Our study has limitations. First, the risk of bias was judged high in 16% of included studies but notably the statistically significant increase in mortality was confirmed after excluding studies with a high risk of bias. Further concerns for risk of bias were mainly due to the technical impossibility of a double-blind design in such complicated settings (e.g., perioperative and ICU). Second, we acknowledge that meta-analytic findings are often considered hypothesis-generating especially because they often include several small studies. In addition, our meta-analysis pooled mortality data from very different settings (e.g., anesthesia in several surgeries versus deep or light sedation in the ICU) and at different timepoints. However, more than half of worldwide ICU admissions pertain to postoperative patients [65,66,67] and all our subgroup analyses and in particular the one including large studies only followed the same magnitude and direction of the primary analysis. Since the 252 studies included in our meta-analysis reported mortality at 17 different follow-up times, restriction to only one predefined timepoint would exclude most studies. We therefore used mortality at the longest follow-up available, which is an accepted approach to increase the number of eligible studies without influencing pooled point estimates of the effects at the study level [23]. Furthermore, the symmetrical funnel plot allowed us to exclude small studies publication bias. Third, many included studies reported no death in at least one arm, leading to a wide confidence interval of the treatment effect. However, the robustness of our findings was supported by the low heterogeneity and consistency of the primary and subgroup analyses. Fourth, we did not perform the predetermined subgroup analysis on duration of drug infusion, but these data were not available to be extracted and we decided to introduce a subgroup analysis with ICU studies only.

Future perspectives

Since not all previously conducted large RCTs limited the choice of intravenous hypnotics to propofol and avoided the use of propofol in the comparator arm, future trials should compare propofol with a propofol-free anesthesia strategy to confirm the provocative and hypothesis-generating findings of the present meta-analysis. Such a megatrial should be multinational, investigator-initiated, and no-profit to minimize the risk of bias and increase the external validity. Although ethical issues of conducting a clinical trial to test harm need to be considered, it is a matter of fact that propofol is already administered to hundreds of millions of patients annually, which might correspond to thousands of deaths based on our findings.

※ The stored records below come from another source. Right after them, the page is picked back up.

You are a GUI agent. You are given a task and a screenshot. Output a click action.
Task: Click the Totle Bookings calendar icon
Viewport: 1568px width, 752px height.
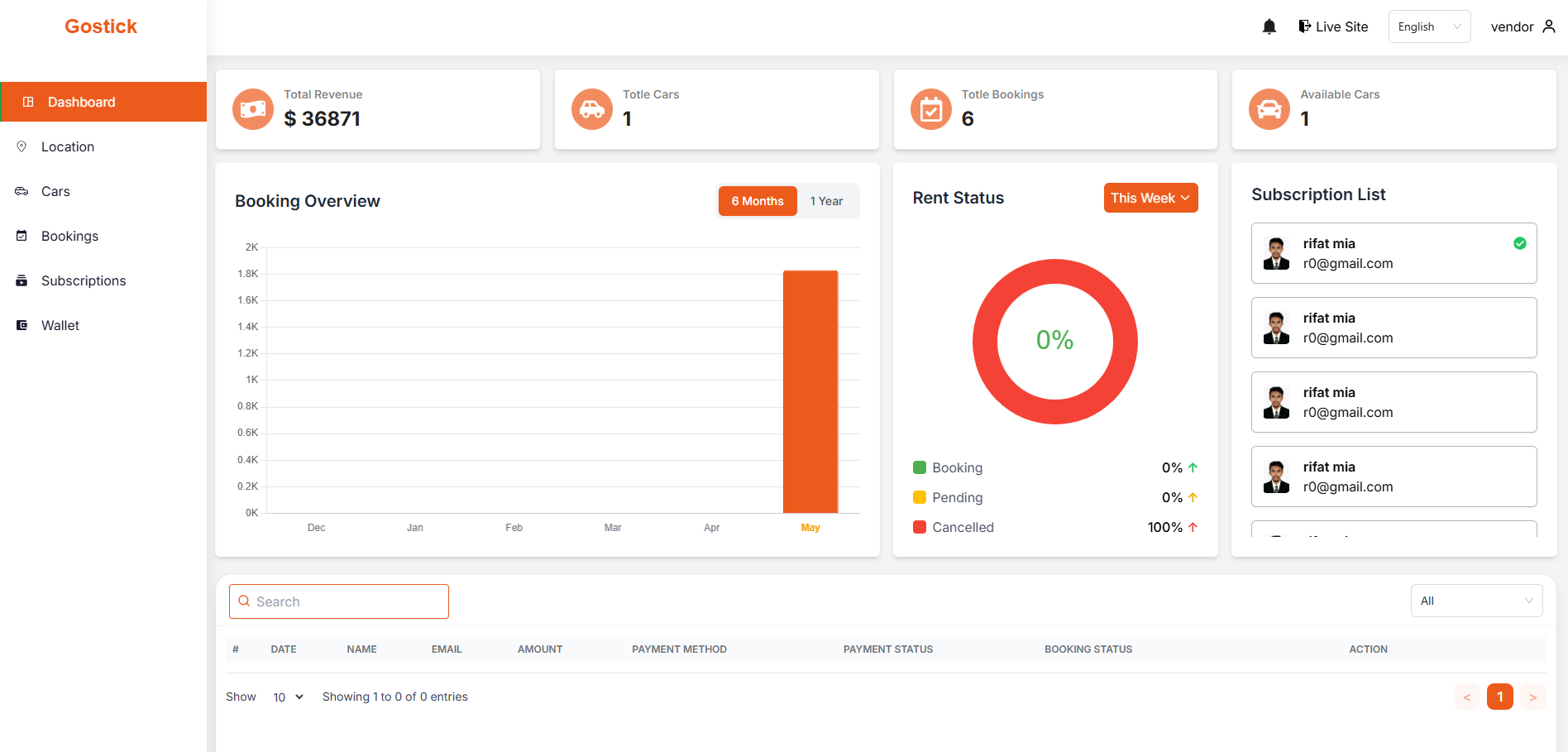(931, 109)
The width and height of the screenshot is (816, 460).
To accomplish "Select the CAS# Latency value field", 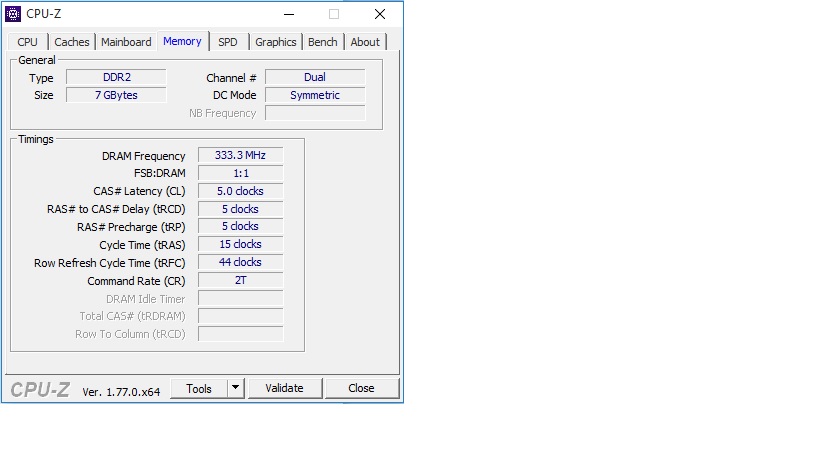I will [x=240, y=191].
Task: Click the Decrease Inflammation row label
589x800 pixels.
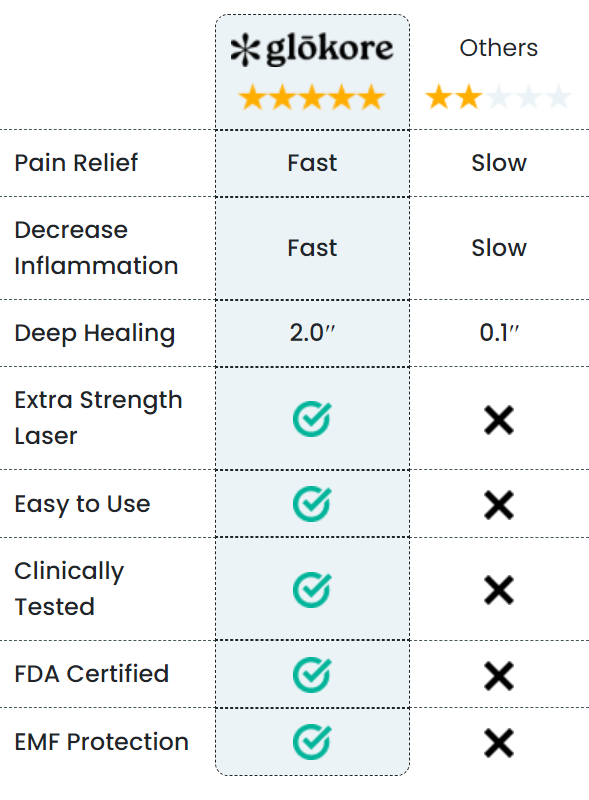Action: (96, 248)
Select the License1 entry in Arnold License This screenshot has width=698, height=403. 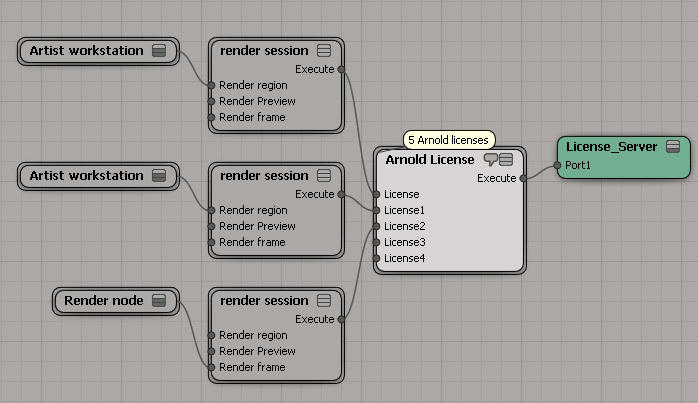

While waiting for large, randomized trials, we suggest physicians to consider alternative hypnotic agents when available and feasible, to implement hypnotic rotation strategies in the ICU, and to attempt propofol dose reduction whenever is possible.

Conclusions

This meta-analysis of randomized trials suggests that propofol increases mortality by 10% when compared to other hypnotic agents. Large-scale prospective studies are warranted to confirm our findings.